Là, dans un cadre sobre, donnant sur un jardin intérieur, il travaille en labos ouverts, sous ses baies vitrées face à la salle, à proposer une cuisine créative, fine, légère, changeante, qui se distille au gré d’un joli menu à tiroirs. Le midi, une formule peu chère permet de découvrir une esquisse de son talent. Mais c’est le soir que Jens Jakob déroule ses belles idées du moment. Il y a d’abord la ronde des amuse-gueule, les mises en bouche pleines d’allant, comme cette fine crème à l’ail des ours ou cette poitrine de porc aux légumes, carottes et pommes de terre.

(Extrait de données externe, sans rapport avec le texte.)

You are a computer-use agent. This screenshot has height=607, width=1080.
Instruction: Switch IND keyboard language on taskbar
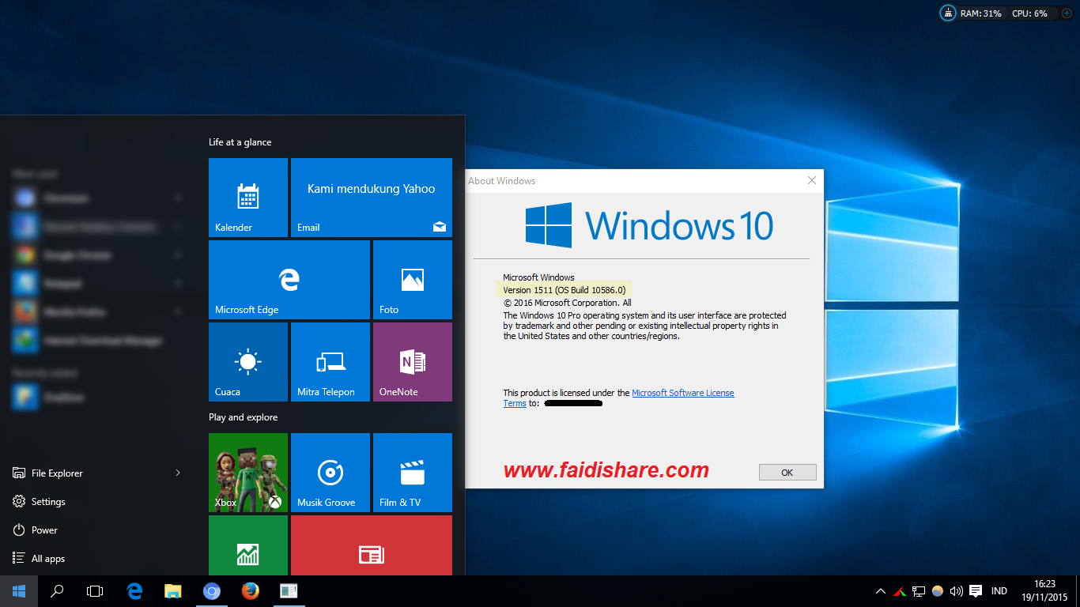[999, 590]
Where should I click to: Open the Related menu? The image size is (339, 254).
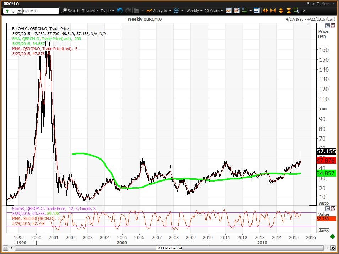(90, 11)
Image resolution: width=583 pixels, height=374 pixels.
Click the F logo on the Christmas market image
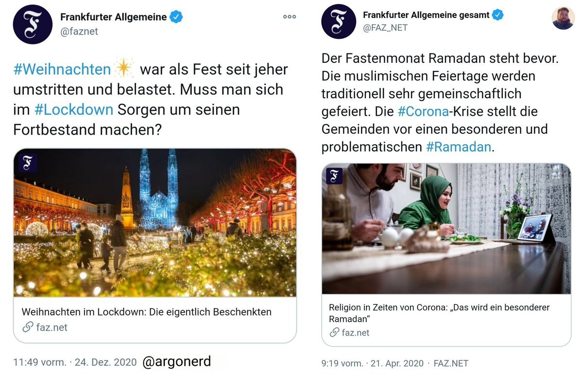click(28, 163)
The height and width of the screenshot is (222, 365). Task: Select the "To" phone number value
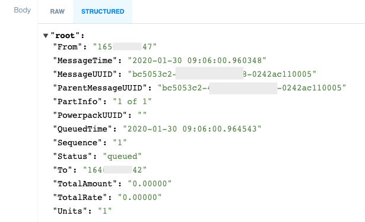click(115, 170)
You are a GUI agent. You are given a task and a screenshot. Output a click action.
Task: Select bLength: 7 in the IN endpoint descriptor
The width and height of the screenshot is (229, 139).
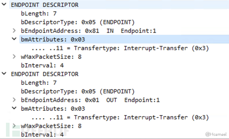tap(35, 14)
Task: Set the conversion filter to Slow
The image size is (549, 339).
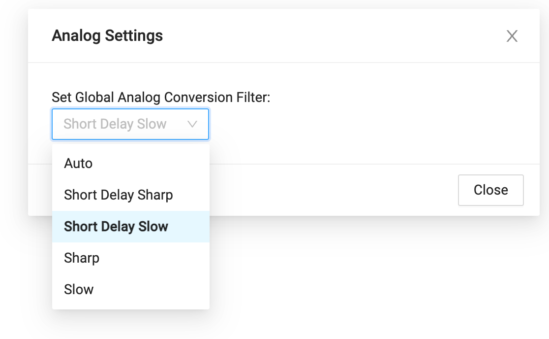Action: (79, 290)
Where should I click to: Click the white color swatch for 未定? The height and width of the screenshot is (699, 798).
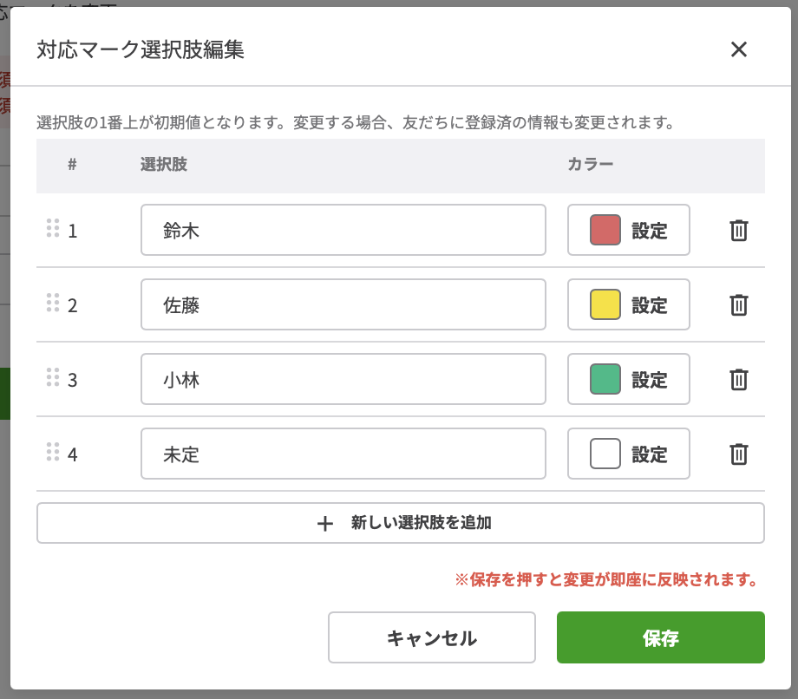(605, 454)
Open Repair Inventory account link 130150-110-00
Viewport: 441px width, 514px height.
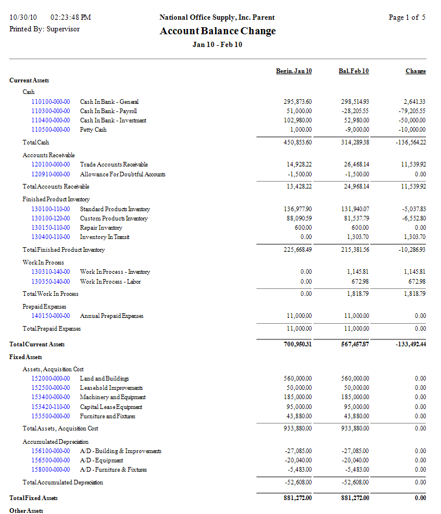(50, 228)
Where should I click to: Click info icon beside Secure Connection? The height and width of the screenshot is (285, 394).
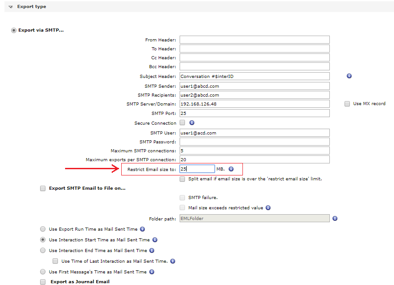192,122
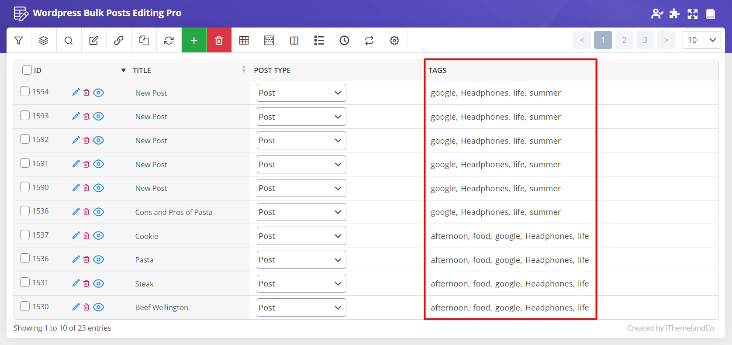This screenshot has width=732, height=345.
Task: Go to page 2 of results
Action: click(624, 40)
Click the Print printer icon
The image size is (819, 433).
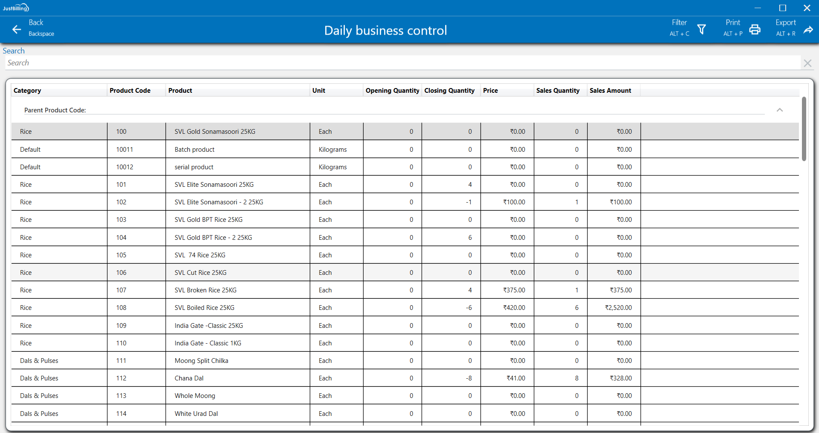pyautogui.click(x=755, y=29)
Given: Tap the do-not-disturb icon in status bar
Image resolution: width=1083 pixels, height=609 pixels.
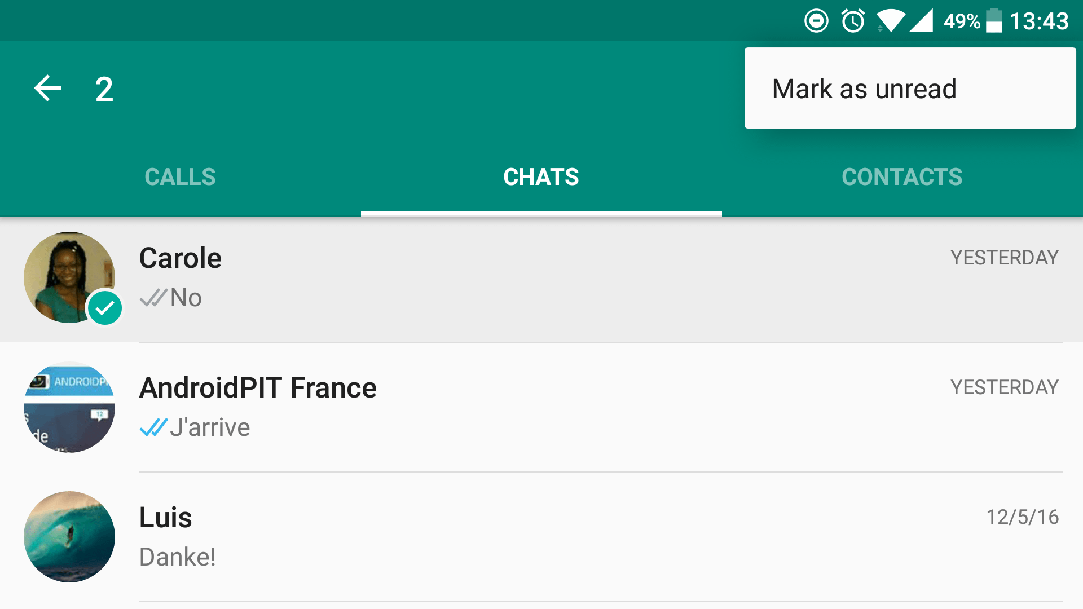Looking at the screenshot, I should 816,20.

Viennent ensuite les choses sérieuses, comme ce délicat pavé de foie gras d’oie présenté de façon pâtissière, avec sa glace et sa fine gelée de mangue et passion, le moelleux saumon fumé des îles Féroé aux asperges et petit lait, le ravioli au jaune d’oeuf aux calamaretti, homard et chou-fleur, le ris de veau poêlé aux petits pois et jus de truffe, enfin la caille dite impériale avec sa variation de chou rave et sa mousseline de champignons crémés.
C’est fin, vif, délicat et frais. Les assiettes, qui ont la mise esthétisante, évitent le chichi. Là où le bât blesse? Le service qui semble courir après son ombre, se perd d’une table à l’autre, se trompe dans les explications de plats (en Allemand!), annonçant, par exemple, un foie gras de canard quand il s’agit d’un foie gras d’oie. On ajoute une carte des vins trop courte, avec, de plus, de multiples appellations barrées, truffée de fautes d’orthographe, pas seulement en français: Avignonesi en Toscane affublé d’un « v » intempestif entre le n et le e, vieilles vignes devenu systématiquement vielle vigne, le Marquis d’Angerville, prince de Volnay, domicilié à Meursault. On en passe…
Le problème est que la demeure a deux étoiles et que l’on est forcément plus sévère avec une direction de salle pour tout dire absente. Le conseil du vin est d’ailleurs un peu faiblard, avec un liminaire un riesling un peu doux (le Scivaro 2013 en Moselle du Dr Siemens), un autre plus vif et plus minéral (le 2013 de Clemens Busch à Pünderich), enfin un château Ségur haut médoc très tannique apporté en catastrophe, alors qu’on réclamait un rouge régional. Bref, avec un service plus posé, plus adéquat, plus agile, bref plus présent, on se dit que ce Le noir qui joue les seconds rangs de sa ville avec élégance au sein de l’hôtel Leininger serait vraiment à son niveau.
Un bon point, en revanche, aux desserts, rafraichissants, digestes, fruités. Comme ce joli sorbet goyave avec ses fruits exotiques et sa nage de champagne en préliminaire, puis cette jolie composition sur le thème de la fraise et de la rhubarbe avec sa quenelle de fromage blanc et son onctueuse glace de la même nature.
Bref, telle quelle, la maison vaut d’être découverte pour le seul plaisir de la gourmandise. Les menus de la maison et la gestuelle du chef en cuisine, sous ses vitres avec son équipe, elle, bien rodée, méritent, eux, l’attention du gourmet curieux.